The microbial communities associated with A. subpinnata were found to be distinct at each of the three locations and different between the spring and autumn. As all colonies were visually healthy at the time of collection, a cause for these differences is difficult to identify. However, it was unlikely to be related to the trapping of bacterioplankton in the large amounts of mucus produced by this black coral (Bo et al., 2008), because (1) only a minor fraction of the differentially abundant OTUs in the coral-associated bacterial communities was also differentially abundant in the seawater, and (2) the relative abundance of some OTUs was higher in the coral than seawater and these may thus have been released through shedding – a known mechanism of corals to regulate their microbiome (Garren and Azam, 2012).

The genetic structure of the black coral populations, and thus host genotype, may be a driver of the spatial differences observed in the prokaryotic communities associated with A. subpinnata. Possible links between host genotype and microbiome were recently found in two deep-sea octocoral species from the genus Primnoa (Goldsmith et al., 2018) and spatial differences in the microbiota were also observed in two Caribbean populations of L. glaberrima (Dannenberg, 2016). However, preliminary analyses have revealed that coastal A. subpinnata populations on the western coast of Italy are highly connected (Costantini et al., 2019). This suggests that genotype has a limited role, and that the A. subpinnata-associated microbial communities were likely influenced by local environmental conditions.

Increased seawater temperature (Bourne et al., 2007; Ziegler et al., 2017; Pootakham et al., 2018) and anthropogenic stressors (van de Water et al., 2017, 2018b), including pollution (Ziegler et al., 2015; Leite et al., 2018), have previously been linked to shifts in the coral microbiome. But in our study, the seawater temperatures at the time of sampling were nearly the same at all locations and the shoals are not exposed to heavy river run-off pollution due to their relative distance from shore and depth. We did, however, observe a significantly higher abundance of bacteria that are capable of degrading or exclusively feeding on hydrocarbons in the microbiota of A. subpinnata of the Savona population, such as Marinobacter, Alcanivorax, and Oleiphilus. This may be linked to nearby activities, as the Port of Savona (incl. Vado Ligure) handles petroleum products, harbors a large fleet of commercial fishing vessels and is frequented by cruise and cargo ships, whereas the ports of the other two localities are primarily used for yachting. It is tempting to speculate that these microbes may convert these hydrocarbons into a bioavailable carbon source for the coral host as has been previously hypothesized for deep-sea corals from the Red Sea (Röthig et al., 2017). While this may partially explain the highly different A. subpinnata-associated bacterial communities near Savona, this does not account for all spatial and temporal differences observed.

The local conditions at each of our sampling sites were likely somewhat different in terms of silting levels, hydrodynamism and upwellings due to nearby canyons.

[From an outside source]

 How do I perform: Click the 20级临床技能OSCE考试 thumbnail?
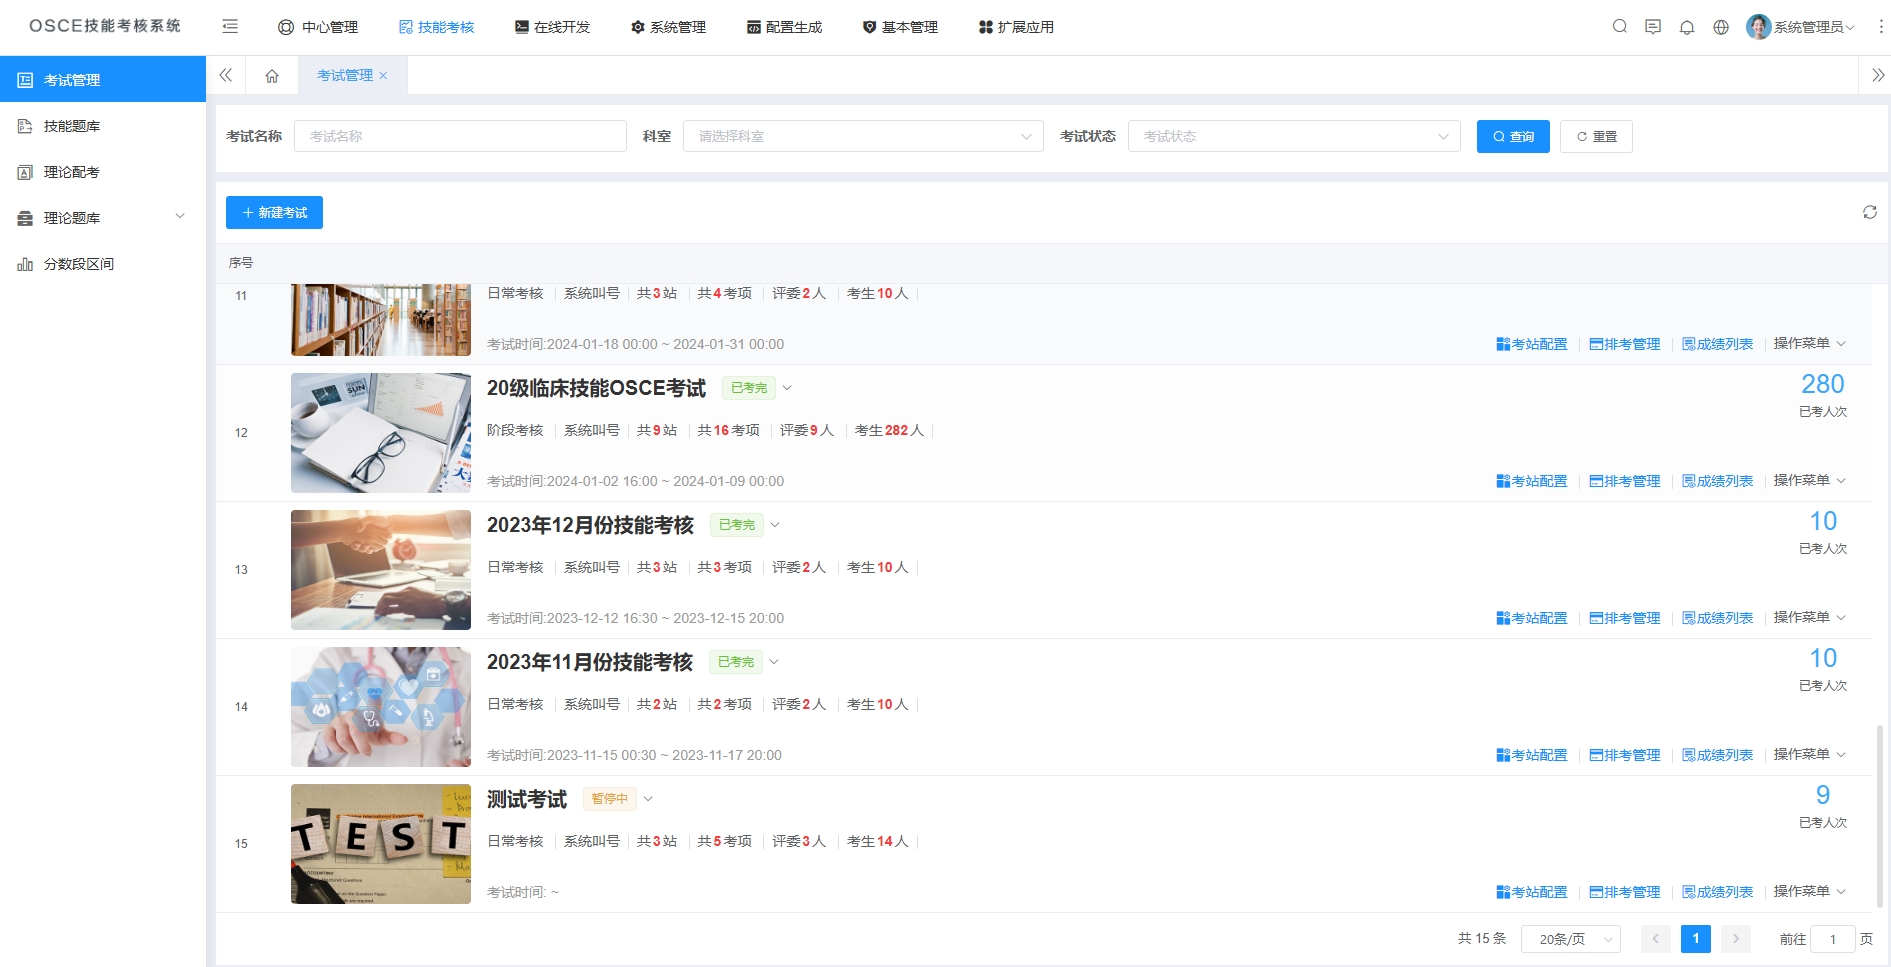coord(380,432)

In addition, modeling of the coastal currents in the Ligurian coastal region has shown that coastal mesoscale eddies are common and long-lived (over a month) (Casella et al., 2011). Particularly, the anti-cyclonic eddies between the coast and the main Ligurian-Provencal-Catalan current induce strong upwelling on their coastal side and are an important source of nutrients for ecosystems in the upper sea layer (down to 200 m depth) (Casella et al., 2011). Unfortunately, we were unable to verify whether such eddies were present at the time of sampling at any of the locations or how much time had passed since the last upwelling, and no data on nutrient levels at these locations are available. Regardless, our best explanation of our results is that the observed differences in the bacterial communities of A. subpinnata are due to the different local environmental conditions that characterize the sites and with a potential role of anti-cyclonic vortices.

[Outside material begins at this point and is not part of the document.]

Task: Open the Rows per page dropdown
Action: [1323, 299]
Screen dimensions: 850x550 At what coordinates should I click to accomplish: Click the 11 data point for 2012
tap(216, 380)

Environmental conditions may also impact the main food source of the filter-feeding A. subpinnata: plankton. It was demonstrated recently that A. subpinnata in the Portofino area feeds primarily on mesozooplankton in spring, but nano- and picoplankton (incl. the bacterioplankton) in autumn (Coppari et al., 2020), which coincides with the temporal differences observed in the microbiota. Changes in food sources are known to affect the nutritional status and the microbiomes of organisms. Although a definitive link has not been established here, it is tempting to speculate that the diet of this black coral influences its microbiome and thereby potentially its function. The observed differences in the abundance of microbes involved in various steps of the nitrogen and sulfur cycles may reflect changes in the coral’s nutritional status and fitness. However, it could also be indicative of a change in the nutritional needs of the holobiont and an adjustment of the microbiome to fulfill these needs to improve host fitness. To address this, further studies linking coral physiology with the activity of host-associated bacteria will be required along with investigations into the black coral holobiont’s capacity to actively regulate its microbiome.

Microbiome Flexibility in Black Corals and the Absence of a Bacterial ‘Core Microbiome’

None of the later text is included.